Working from home changed my life.

I have been able to spend so much more time with my children because I made the change. These are years that I will treasure for ever.

That’s why I want the same for you.

And if you are in a job where it seems unrealistic to even consider the idea of working from home, I want you to think again.

There are a lot of people who successfully alter their work arrangement so that telecommuting becomes a reality.

All without leaving their current job!

In this article I am going to lay out the exact steps so you can do it too.

A Quick Self Quiz

Before you even begin to think about approaching your supervisor with a proposal, you need to think carefully about the role that you do, the business you are in and to some extent the person that you are.

Be honest and ask yourself the following questions:
  • Do you need expensive office equipment to conduct your role?
  • Does your job require regular face-to-face interaction with other colleagues?
  • Is it your job to meet clients and customers at the office on a regular basis?
  • Would your company benefit more from you being in the office rather than working from home?
  • How productive would you realistically be while working from home? Are you easily distracted, or have a tendency to procrastinate when unsupervised?
  • Do you have babies or young toddlers at home? A work from home dad will need help if there’s little ones crawling around too.

If you answered yes to several of those questions, it could be that your current position isn’t ideal for a FULLY remote arrangement.

But all is not lost.

Even a managerial position with lots of client / colleague interaction can make the transition to a partially remote system of work.

Could certain meetings be conducted using applications such as Skype or FaceTime?

If specific equipment is required for your role, could it be purchased for the home? Or used on designated days when you do attend the office?

It is important to realise that many pre-conceived ‘obstacles’ to working remotely can be overcome with the right planning and co-operation from both the employee and the employer.

ACTION POINT: Take the above Self-Quiz. If you answer no to several of those questions your job could be ripe for working remotely. If you answered yes, do not lose heart.
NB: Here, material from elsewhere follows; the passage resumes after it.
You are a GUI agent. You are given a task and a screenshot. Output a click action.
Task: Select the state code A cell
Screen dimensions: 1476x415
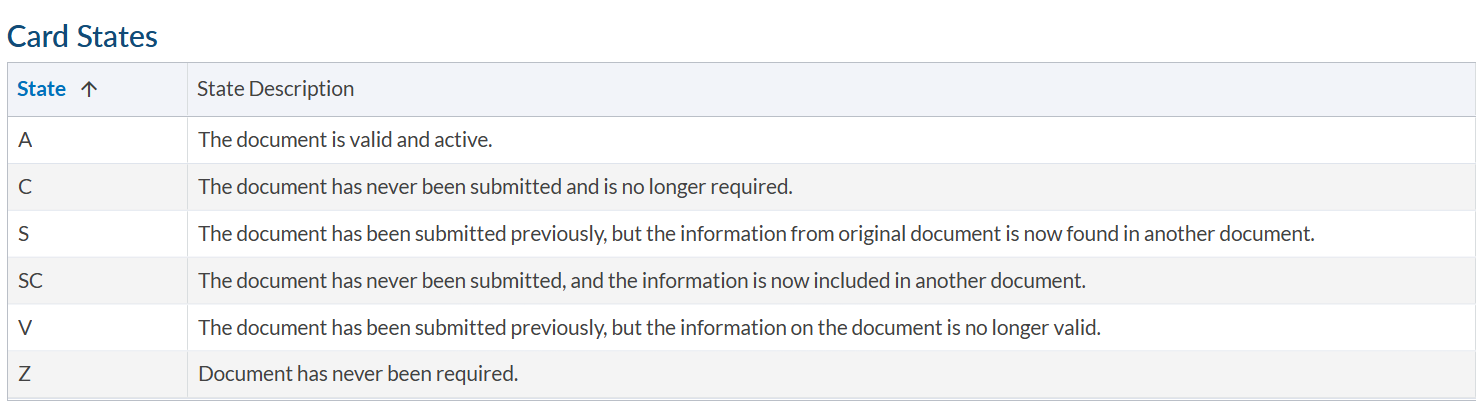coord(25,140)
Start looking at potential solutions to aspects of your role that require an in-office presence.

A telecommuting proposal for your boss

It’s no good organizing a coffee break with your boss and laying this on him over an informal chat.

The best way to pitch the idea of working remotely is through a carefully thought out, statistics driven written proposal.

Before you begin that however, you need to do the following:

Time to jump in their shoes

At the root of any decision to make a position more flexible, a boss will want the answer to 4 main issues:

  • Can the job be done outside the office?
  • Can it be done better?
  • Will it cost the business any extra?
  • Will this make you a happier, more satisfied worker?

Focus on answering these issues honestly within your pitch.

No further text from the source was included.